◆ **Dataset excerpts**:
──────────────────────────────

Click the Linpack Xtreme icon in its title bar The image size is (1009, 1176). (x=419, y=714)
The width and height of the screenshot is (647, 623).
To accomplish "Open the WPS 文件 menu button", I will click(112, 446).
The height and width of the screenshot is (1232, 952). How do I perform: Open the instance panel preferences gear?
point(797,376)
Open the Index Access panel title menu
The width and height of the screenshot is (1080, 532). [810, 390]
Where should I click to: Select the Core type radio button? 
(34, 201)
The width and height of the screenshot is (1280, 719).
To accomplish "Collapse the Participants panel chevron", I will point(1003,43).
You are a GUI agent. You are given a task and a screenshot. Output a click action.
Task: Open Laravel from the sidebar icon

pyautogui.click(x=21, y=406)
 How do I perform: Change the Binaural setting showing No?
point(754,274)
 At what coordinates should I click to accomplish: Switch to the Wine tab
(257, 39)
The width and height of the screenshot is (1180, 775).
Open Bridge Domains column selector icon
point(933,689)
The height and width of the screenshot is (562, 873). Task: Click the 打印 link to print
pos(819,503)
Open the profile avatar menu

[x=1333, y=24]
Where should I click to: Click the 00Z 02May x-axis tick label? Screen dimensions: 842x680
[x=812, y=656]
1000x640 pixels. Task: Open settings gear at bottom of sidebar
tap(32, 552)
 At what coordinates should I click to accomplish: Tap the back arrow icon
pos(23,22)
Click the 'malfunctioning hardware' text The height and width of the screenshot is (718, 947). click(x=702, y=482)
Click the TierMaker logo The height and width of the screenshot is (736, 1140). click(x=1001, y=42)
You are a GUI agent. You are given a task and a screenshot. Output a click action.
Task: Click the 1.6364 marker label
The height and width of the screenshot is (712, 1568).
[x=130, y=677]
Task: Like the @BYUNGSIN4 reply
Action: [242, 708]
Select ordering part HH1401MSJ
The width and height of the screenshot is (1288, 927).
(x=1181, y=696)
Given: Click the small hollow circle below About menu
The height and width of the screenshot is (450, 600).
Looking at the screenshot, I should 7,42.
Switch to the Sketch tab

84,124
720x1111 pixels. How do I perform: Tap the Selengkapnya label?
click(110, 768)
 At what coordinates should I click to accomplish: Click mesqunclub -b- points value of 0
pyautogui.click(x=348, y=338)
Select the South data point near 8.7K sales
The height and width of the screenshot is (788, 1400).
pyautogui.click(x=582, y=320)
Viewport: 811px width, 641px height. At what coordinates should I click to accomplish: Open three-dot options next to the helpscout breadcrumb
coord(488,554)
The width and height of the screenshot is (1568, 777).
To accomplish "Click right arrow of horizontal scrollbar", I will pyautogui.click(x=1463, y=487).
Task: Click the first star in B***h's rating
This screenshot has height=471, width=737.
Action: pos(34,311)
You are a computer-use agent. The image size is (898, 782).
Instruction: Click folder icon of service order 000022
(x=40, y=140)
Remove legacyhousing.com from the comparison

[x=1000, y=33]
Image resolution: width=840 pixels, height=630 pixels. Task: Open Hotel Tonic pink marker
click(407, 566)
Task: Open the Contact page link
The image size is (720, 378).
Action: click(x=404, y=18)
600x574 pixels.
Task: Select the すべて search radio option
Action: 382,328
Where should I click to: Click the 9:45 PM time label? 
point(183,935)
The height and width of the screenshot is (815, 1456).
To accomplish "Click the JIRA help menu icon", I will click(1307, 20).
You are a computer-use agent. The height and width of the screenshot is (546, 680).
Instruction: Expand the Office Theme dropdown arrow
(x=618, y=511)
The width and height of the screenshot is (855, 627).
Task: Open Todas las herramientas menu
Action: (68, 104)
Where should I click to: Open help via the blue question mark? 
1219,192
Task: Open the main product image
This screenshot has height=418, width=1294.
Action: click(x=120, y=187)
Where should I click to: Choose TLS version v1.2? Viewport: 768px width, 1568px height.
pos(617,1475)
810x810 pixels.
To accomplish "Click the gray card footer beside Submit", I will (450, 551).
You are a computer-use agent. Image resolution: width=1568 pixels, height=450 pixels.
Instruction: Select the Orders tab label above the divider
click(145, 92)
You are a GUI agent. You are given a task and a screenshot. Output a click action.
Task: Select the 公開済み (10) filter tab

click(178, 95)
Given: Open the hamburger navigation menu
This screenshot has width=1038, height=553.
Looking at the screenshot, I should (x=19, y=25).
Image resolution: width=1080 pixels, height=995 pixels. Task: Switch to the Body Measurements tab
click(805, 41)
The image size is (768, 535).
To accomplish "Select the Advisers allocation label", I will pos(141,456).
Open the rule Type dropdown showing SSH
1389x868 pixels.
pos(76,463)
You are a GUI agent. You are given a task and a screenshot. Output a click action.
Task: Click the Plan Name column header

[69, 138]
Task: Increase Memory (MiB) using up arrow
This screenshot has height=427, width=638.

──────────────────────────────

The response should reproduce every entry above exactly.

◆ **OUTPUT OF THE TASK**:
Click the Linpack Xtreme icon in its title bar The image size is (1009, 1176). (x=419, y=714)
The width and height of the screenshot is (647, 623).
To accomplish "Open the WPS 文件 menu button", I will click(112, 446).
The height and width of the screenshot is (1232, 952). How do I perform: Open the instance panel preferences gear?
point(797,376)
Open the Index Access panel title menu
The width and height of the screenshot is (1080, 532). [810, 390]
Where should I click to: Select the Core type radio button? 
(34, 201)
The width and height of the screenshot is (1280, 719).
To accomplish "Collapse the Participants panel chevron", I will point(1003,43).
You are a GUI agent. You are given a task and a screenshot. Output a click action.
Task: Open Laravel from the sidebar icon

pyautogui.click(x=21, y=406)
 How do I perform: Change the Binaural setting showing No?
point(754,274)
 At what coordinates should I click to accomplish: Switch to the Wine tab
(257, 39)
The width and height of the screenshot is (1180, 775).
Open Bridge Domains column selector icon
point(933,689)
The height and width of the screenshot is (562, 873). Task: Click the 打印 link to print
pos(819,503)
Open the profile avatar menu

[x=1333, y=24]
Where should I click to: Click the 00Z 02May x-axis tick label? Screen dimensions: 842x680
[x=812, y=656]
1000x640 pixels. Task: Open settings gear at bottom of sidebar
tap(32, 552)
 At what coordinates should I click to accomplish: Tap the back arrow icon
pos(23,22)
Click the 'malfunctioning hardware' text The height and width of the screenshot is (718, 947). click(x=702, y=482)
Click the TierMaker logo The height and width of the screenshot is (736, 1140). click(x=1001, y=42)
You are a GUI agent. You are given a task and a screenshot. Output a click action.
Task: Click the 1.6364 marker label
The height and width of the screenshot is (712, 1568).
[x=130, y=677]
Task: Like the @BYUNGSIN4 reply
Action: [242, 708]
Select ordering part HH1401MSJ
The width and height of the screenshot is (1288, 927).
(x=1181, y=696)
Given: Click the small hollow circle below About menu
The height and width of the screenshot is (450, 600).
Looking at the screenshot, I should 7,42.
Switch to the Sketch tab

84,124
720x1111 pixels. How do I perform: Tap the Selengkapnya label?
click(110, 768)
 At what coordinates should I click to accomplish: Click mesqunclub -b- points value of 0
pyautogui.click(x=348, y=338)
Select the South data point near 8.7K sales
The height and width of the screenshot is (788, 1400).
pyautogui.click(x=582, y=320)
Viewport: 811px width, 641px height. At what coordinates should I click to accomplish: Open three-dot options next to the helpscout breadcrumb
coord(488,554)
The width and height of the screenshot is (1568, 777).
To accomplish "Click right arrow of horizontal scrollbar", I will pyautogui.click(x=1463, y=487).
Task: Click the first star in B***h's rating
This screenshot has height=471, width=737.
Action: pos(34,311)
You are a computer-use agent. The image size is (898, 782).
Instruction: Click folder icon of service order 000022
(x=40, y=140)
Remove legacyhousing.com from the comparison

[x=1000, y=33]
Image resolution: width=840 pixels, height=630 pixels. Task: Open Hotel Tonic pink marker
click(407, 566)
Task: Open the Contact page link
The image size is (720, 378).
Action: click(x=404, y=18)
600x574 pixels.
Task: Select the すべて search radio option
Action: 382,328
Where should I click to: Click the 9:45 PM time label? 
point(183,935)
The height and width of the screenshot is (815, 1456).
To accomplish "Click the JIRA help menu icon", I will click(1307, 20).
You are a computer-use agent. The height and width of the screenshot is (546, 680).
Instruction: Expand the Office Theme dropdown arrow
(x=618, y=511)
The width and height of the screenshot is (855, 627).
Task: Open Todas las herramientas menu
Action: (68, 104)
Where should I click to: Open help via the blue question mark? 
1219,192
Task: Open the main product image
This screenshot has height=418, width=1294.
Action: click(x=120, y=187)
Where should I click to: Choose TLS version v1.2? Viewport: 768px width, 1568px height.
pos(617,1475)
810x810 pixels.
To accomplish "Click the gray card footer beside Submit", I will (450, 551).
You are a computer-use agent. Image resolution: width=1568 pixels, height=450 pixels.
Instruction: Select the Orders tab label above the divider
click(145, 92)
You are a GUI agent. You are given a task and a screenshot. Output a click action.
Task: Select the 公開済み (10) filter tab

click(178, 95)
Given: Open the hamburger navigation menu
This screenshot has width=1038, height=553.
Looking at the screenshot, I should (x=19, y=25).
Image resolution: width=1080 pixels, height=995 pixels. Task: Switch to the Body Measurements tab
click(805, 41)
The image size is (768, 535).
To accomplish "Select the Advisers allocation label", I will pos(141,456).
Open the rule Type dropdown showing SSH
1389x868 pixels.
pos(76,463)
You are a GUI agent. You are given a task and a screenshot. Output a click action.
Task: Click the Plan Name column header

[69, 138]
Task: Increase Memory (MiB) using up arrow
This screenshot has height=427, width=638.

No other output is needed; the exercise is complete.